Items from a dataset
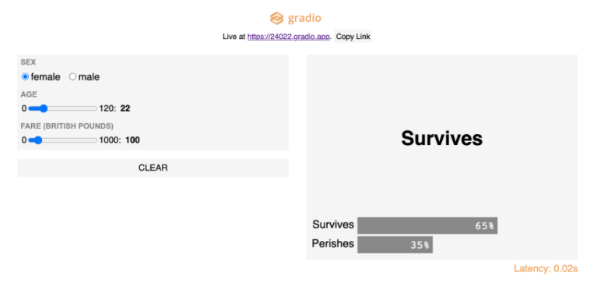Viewport: 597px width, 283px height.
Task: Select the female radio button
Action: tap(25, 77)
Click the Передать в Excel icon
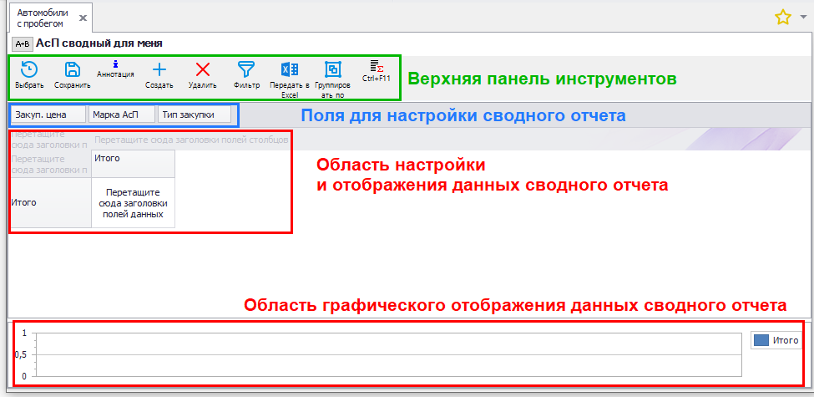The height and width of the screenshot is (397, 814). tap(290, 71)
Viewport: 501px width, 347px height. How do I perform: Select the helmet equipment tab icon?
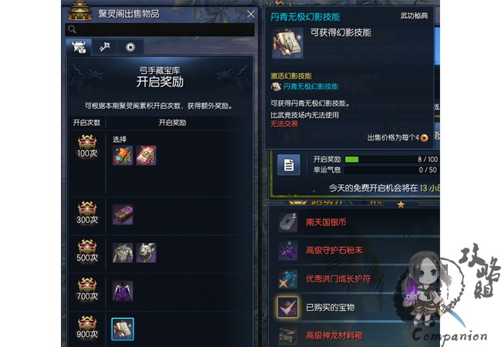(x=79, y=47)
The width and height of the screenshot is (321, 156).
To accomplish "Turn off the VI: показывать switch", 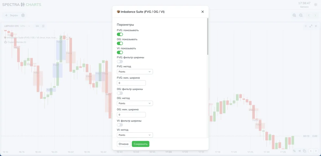I will (120, 52).
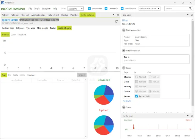195x139 pixels.
Task: Close the Traffic chart panel
Action: (192, 116)
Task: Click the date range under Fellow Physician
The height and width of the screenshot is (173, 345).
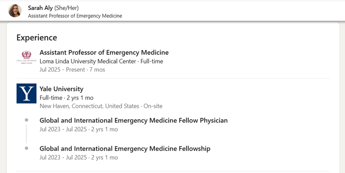Action: (x=78, y=129)
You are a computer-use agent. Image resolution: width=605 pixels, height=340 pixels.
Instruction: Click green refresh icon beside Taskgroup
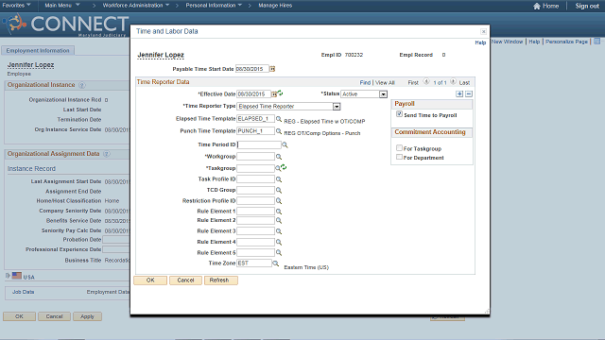click(x=284, y=167)
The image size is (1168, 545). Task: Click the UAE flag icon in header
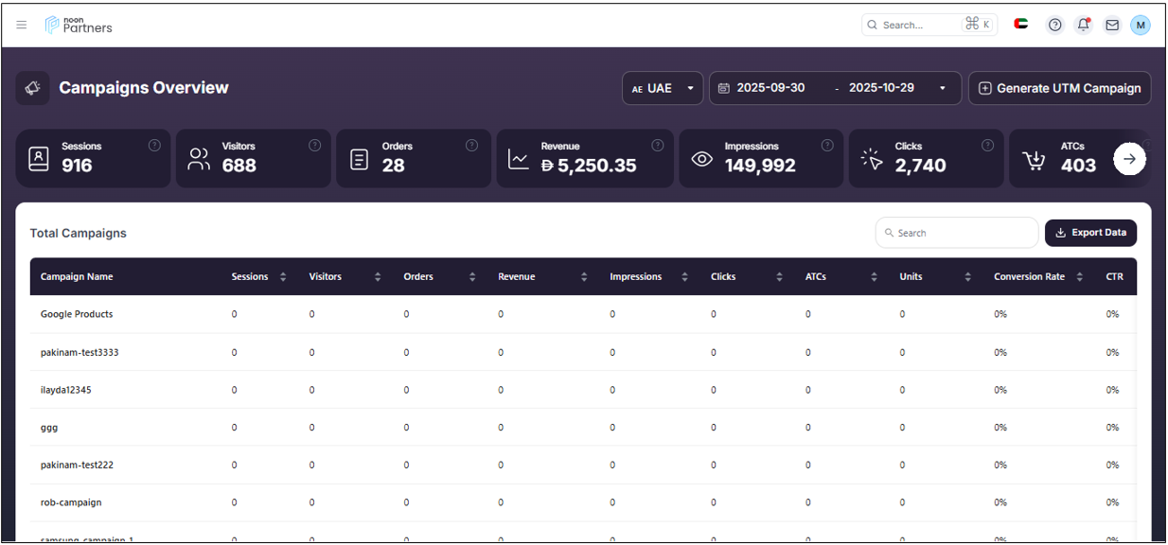pyautogui.click(x=1021, y=25)
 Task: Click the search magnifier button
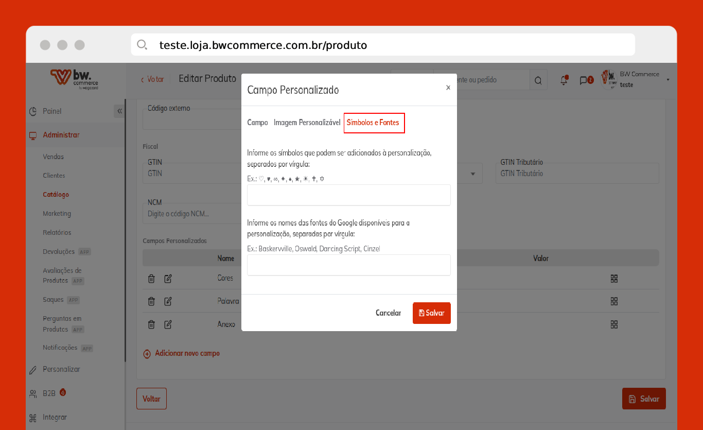point(538,80)
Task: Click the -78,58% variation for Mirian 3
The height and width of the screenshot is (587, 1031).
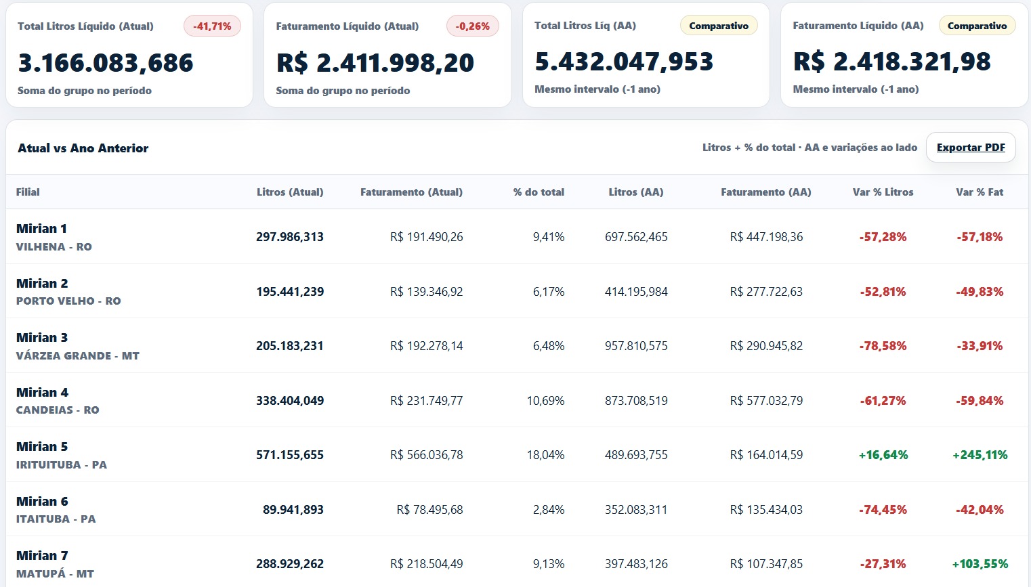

* TO DO *
Please reproduce exactly, and nothing more, the lines from the one containing "You are a computer-use" through the last line of the entries, both included; pictures stay out.

* YOUR SOLUTION *
You are a computer-use agent. Image resolution: width=605 pixels, height=340 pixels.
Instruction: Click green refresh icon beside Taskgroup
click(x=284, y=167)
The image size is (1168, 545). Task: Click the UAE flag icon in header
pyautogui.click(x=1021, y=25)
 Task: Click the search magnifier button
point(538,80)
Task: Click the -78,58% variation for Mirian 3
The height and width of the screenshot is (587, 1031).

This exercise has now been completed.